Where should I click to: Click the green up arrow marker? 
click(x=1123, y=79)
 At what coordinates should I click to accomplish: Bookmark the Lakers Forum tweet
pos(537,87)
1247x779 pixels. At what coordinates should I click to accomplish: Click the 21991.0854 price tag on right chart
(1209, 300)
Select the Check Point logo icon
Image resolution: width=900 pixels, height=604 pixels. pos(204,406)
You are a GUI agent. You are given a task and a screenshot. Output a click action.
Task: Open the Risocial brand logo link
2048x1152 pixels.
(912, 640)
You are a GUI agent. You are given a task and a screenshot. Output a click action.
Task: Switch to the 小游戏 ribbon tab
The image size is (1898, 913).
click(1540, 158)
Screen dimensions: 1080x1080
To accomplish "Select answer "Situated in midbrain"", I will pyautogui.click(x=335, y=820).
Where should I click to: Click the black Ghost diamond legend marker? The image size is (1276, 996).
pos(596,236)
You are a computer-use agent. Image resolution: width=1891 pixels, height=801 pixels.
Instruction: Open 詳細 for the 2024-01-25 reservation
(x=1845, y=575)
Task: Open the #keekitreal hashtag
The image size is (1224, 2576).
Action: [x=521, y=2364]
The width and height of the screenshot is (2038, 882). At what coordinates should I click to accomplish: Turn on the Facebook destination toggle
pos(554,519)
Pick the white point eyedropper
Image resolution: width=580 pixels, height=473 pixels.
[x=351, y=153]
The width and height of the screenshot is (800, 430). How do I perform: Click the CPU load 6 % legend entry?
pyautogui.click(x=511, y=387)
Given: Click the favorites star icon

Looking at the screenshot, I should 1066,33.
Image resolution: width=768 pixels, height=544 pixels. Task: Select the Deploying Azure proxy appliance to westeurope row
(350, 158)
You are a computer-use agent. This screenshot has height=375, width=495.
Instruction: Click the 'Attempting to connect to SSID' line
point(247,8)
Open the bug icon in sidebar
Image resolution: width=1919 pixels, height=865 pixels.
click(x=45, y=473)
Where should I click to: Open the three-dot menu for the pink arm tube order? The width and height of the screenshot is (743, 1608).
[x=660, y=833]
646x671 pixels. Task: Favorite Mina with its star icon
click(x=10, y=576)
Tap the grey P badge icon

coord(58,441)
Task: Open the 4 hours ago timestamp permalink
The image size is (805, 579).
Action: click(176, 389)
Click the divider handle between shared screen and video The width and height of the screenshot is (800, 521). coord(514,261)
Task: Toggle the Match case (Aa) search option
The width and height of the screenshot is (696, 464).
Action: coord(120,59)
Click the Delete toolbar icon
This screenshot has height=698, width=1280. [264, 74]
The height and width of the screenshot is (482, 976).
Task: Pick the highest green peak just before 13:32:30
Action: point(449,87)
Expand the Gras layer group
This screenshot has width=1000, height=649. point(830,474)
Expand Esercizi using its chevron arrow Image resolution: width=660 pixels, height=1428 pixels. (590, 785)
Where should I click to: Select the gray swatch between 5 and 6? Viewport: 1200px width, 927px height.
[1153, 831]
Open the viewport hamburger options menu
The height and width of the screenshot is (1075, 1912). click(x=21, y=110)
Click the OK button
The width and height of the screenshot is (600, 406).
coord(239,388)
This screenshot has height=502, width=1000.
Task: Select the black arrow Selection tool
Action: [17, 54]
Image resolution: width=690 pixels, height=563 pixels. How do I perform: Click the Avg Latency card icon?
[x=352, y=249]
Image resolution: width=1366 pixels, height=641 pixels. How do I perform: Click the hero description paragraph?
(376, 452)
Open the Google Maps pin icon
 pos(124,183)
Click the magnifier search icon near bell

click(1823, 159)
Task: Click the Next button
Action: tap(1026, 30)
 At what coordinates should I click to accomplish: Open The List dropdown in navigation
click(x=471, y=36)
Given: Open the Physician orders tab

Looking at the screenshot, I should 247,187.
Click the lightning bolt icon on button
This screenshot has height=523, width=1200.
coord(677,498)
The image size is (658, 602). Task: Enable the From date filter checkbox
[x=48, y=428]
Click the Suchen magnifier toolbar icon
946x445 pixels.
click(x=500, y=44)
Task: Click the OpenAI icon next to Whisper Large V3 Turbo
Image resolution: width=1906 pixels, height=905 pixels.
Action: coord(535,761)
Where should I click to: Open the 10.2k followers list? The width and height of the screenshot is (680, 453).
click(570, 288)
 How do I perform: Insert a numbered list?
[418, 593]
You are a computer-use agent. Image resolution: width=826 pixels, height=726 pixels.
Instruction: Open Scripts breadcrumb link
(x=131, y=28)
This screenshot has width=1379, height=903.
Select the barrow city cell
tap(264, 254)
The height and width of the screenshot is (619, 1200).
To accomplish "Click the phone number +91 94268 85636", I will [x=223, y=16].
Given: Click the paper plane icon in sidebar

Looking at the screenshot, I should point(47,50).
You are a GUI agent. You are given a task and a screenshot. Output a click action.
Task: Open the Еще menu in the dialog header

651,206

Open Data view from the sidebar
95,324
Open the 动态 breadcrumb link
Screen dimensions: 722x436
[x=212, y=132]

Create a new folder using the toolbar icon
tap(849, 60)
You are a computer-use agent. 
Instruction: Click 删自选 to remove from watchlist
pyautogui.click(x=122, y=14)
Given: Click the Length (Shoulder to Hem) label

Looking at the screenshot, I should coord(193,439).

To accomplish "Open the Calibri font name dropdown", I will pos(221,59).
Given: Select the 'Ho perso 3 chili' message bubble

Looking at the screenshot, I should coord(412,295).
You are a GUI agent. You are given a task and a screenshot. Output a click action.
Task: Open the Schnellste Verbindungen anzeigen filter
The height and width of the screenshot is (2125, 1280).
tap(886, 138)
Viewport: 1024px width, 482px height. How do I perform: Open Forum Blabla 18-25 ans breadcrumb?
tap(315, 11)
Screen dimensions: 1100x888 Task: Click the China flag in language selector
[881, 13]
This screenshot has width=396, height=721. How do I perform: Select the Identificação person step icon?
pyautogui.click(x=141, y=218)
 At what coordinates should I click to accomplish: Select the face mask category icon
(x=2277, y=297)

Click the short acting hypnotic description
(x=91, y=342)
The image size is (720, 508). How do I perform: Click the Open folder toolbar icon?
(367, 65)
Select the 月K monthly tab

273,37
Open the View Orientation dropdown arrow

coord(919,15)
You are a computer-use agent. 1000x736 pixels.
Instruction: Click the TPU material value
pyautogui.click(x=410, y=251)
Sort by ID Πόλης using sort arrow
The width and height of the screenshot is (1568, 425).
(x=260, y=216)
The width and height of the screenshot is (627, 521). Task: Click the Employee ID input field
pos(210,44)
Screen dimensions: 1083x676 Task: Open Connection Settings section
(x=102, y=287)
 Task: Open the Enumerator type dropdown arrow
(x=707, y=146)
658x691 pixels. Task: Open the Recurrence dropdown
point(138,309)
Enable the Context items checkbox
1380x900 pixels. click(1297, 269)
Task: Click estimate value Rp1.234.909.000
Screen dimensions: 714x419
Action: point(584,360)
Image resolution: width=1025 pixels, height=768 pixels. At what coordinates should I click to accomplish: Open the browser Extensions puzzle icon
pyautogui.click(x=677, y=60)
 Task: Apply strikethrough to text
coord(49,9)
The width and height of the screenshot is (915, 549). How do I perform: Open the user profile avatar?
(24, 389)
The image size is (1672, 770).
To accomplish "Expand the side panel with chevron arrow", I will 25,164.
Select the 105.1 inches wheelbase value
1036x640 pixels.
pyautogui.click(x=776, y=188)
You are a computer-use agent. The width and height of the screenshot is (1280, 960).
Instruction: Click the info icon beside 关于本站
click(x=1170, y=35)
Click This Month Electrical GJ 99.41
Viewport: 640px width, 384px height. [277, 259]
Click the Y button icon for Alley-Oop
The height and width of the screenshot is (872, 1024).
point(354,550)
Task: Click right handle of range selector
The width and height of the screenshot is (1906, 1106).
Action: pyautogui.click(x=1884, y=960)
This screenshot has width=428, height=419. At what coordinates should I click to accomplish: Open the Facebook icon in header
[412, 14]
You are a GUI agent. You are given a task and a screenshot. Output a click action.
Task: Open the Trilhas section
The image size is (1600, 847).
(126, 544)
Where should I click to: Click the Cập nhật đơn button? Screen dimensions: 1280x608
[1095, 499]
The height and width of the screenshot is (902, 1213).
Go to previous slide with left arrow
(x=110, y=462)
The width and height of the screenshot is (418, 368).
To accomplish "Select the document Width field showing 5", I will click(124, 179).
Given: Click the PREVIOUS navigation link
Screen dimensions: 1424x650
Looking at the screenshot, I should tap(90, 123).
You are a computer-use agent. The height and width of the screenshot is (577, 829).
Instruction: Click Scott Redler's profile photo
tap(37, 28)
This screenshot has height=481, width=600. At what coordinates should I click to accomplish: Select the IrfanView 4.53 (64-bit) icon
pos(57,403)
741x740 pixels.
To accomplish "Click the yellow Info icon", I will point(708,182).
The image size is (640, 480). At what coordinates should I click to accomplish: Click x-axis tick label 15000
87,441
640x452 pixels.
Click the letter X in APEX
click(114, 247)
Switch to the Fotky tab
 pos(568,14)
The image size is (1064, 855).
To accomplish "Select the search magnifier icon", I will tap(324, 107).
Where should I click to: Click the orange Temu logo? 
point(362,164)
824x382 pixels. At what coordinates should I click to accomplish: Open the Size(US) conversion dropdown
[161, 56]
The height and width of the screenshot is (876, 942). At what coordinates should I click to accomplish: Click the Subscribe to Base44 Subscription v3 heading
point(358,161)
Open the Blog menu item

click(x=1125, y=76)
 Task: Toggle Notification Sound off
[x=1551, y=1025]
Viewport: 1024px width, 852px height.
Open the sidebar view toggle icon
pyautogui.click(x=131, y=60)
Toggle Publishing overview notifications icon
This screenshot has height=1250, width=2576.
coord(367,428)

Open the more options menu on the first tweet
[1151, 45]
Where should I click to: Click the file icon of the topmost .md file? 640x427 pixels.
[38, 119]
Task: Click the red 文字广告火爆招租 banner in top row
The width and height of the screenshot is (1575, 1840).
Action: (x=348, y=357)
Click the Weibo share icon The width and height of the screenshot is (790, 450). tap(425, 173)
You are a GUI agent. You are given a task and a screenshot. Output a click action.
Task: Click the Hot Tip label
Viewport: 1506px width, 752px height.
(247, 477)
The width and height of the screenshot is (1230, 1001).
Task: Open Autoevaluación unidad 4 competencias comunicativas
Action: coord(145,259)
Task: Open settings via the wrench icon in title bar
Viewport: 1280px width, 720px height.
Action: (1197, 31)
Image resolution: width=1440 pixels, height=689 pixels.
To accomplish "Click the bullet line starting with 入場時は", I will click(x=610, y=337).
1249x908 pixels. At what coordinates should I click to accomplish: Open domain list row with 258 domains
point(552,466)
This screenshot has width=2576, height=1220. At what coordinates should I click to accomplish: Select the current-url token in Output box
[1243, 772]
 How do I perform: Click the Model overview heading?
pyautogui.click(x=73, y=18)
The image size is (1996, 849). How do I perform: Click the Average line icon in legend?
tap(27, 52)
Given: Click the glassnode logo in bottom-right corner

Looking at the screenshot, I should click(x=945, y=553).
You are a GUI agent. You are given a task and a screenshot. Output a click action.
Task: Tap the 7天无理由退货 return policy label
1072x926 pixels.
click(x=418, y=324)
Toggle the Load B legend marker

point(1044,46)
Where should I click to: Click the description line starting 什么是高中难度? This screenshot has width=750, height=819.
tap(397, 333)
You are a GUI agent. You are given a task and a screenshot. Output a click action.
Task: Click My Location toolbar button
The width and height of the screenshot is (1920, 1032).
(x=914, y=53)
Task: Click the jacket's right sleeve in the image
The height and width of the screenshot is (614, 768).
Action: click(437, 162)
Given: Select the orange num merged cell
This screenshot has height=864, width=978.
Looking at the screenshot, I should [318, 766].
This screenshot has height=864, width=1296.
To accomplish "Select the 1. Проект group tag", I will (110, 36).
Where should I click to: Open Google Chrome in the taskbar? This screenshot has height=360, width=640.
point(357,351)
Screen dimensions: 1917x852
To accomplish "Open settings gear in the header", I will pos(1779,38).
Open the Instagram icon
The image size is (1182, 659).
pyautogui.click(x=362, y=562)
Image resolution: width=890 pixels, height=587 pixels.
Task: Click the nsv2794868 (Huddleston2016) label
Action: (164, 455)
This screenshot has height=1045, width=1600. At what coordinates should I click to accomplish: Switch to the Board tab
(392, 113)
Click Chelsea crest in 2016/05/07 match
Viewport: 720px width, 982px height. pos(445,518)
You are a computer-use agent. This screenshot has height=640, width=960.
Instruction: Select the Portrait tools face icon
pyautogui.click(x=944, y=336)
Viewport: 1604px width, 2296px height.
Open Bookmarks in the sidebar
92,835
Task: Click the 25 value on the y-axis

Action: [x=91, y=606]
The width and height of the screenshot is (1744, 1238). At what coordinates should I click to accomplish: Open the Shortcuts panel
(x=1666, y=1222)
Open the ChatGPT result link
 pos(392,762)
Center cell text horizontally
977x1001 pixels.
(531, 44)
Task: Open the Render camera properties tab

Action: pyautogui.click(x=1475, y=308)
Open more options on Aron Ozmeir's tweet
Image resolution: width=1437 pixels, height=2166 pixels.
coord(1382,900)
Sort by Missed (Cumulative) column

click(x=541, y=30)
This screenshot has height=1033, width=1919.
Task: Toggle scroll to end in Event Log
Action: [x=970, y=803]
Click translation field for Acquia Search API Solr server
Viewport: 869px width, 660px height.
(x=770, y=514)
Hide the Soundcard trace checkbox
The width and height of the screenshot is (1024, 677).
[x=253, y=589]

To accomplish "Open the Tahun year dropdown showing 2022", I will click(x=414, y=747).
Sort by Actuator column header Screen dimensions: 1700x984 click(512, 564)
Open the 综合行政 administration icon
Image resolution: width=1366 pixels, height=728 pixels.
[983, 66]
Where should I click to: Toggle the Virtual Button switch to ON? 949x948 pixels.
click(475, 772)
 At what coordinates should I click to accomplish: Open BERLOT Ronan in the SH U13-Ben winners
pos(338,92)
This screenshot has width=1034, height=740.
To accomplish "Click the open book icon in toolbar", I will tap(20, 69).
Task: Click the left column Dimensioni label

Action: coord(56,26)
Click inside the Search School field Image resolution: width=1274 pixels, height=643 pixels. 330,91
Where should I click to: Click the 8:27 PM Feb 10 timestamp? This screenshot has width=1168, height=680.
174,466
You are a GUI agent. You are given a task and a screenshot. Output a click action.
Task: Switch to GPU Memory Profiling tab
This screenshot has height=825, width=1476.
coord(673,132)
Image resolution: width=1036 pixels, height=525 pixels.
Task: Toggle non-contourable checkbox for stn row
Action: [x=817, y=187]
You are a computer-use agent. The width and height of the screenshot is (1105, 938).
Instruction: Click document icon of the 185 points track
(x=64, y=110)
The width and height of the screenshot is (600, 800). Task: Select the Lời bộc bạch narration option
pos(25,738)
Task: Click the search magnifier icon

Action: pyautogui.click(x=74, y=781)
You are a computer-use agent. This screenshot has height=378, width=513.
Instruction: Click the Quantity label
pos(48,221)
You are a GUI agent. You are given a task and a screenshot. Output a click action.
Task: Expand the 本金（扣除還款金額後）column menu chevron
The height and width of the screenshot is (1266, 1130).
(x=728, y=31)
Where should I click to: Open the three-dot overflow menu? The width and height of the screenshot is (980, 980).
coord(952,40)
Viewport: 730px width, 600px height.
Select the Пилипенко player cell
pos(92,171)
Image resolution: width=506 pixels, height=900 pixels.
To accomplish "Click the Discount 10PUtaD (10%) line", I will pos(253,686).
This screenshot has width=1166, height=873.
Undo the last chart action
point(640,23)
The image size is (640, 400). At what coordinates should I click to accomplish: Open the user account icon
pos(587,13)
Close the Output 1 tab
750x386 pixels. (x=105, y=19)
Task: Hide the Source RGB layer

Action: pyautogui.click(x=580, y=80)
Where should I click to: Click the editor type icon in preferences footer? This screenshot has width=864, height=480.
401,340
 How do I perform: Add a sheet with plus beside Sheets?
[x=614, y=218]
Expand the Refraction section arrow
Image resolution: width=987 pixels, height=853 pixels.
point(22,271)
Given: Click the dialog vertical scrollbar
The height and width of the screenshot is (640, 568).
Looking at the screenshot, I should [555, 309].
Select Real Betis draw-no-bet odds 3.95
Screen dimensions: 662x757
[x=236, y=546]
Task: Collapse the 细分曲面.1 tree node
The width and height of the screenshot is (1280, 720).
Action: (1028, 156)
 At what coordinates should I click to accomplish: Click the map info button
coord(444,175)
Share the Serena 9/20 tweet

### What is needed
Please output the exact lines of the records above, beginning with the first and stopping after the line that holds "You are a computer-use agent. Image resolution: width=1891", and nothing else.

### Written reply
Where should I click to: Click the green up arrow marker? 
click(x=1123, y=79)
 At what coordinates should I click to accomplish: Bookmark the Lakers Forum tweet
pos(537,87)
1247x779 pixels. At what coordinates should I click to accomplish: Click the 21991.0854 price tag on right chart
(1209, 300)
Select the Check Point logo icon
Image resolution: width=900 pixels, height=604 pixels. pos(204,406)
You are a GUI agent. You are given a task and a screenshot. Output a click action.
Task: Open the Risocial brand logo link
2048x1152 pixels.
(912, 640)
You are a GUI agent. You are given a task and a screenshot. Output a click action.
Task: Switch to the 小游戏 ribbon tab
The image size is (1898, 913).
click(1540, 158)
Screen dimensions: 1080x1080
To accomplish "Select answer "Situated in midbrain"", I will pyautogui.click(x=335, y=820).
Where should I click to: Click the black Ghost diamond legend marker? The image size is (1276, 996).
pos(596,236)
You are a computer-use agent. Image resolution: width=1891 pixels, height=801 pixels.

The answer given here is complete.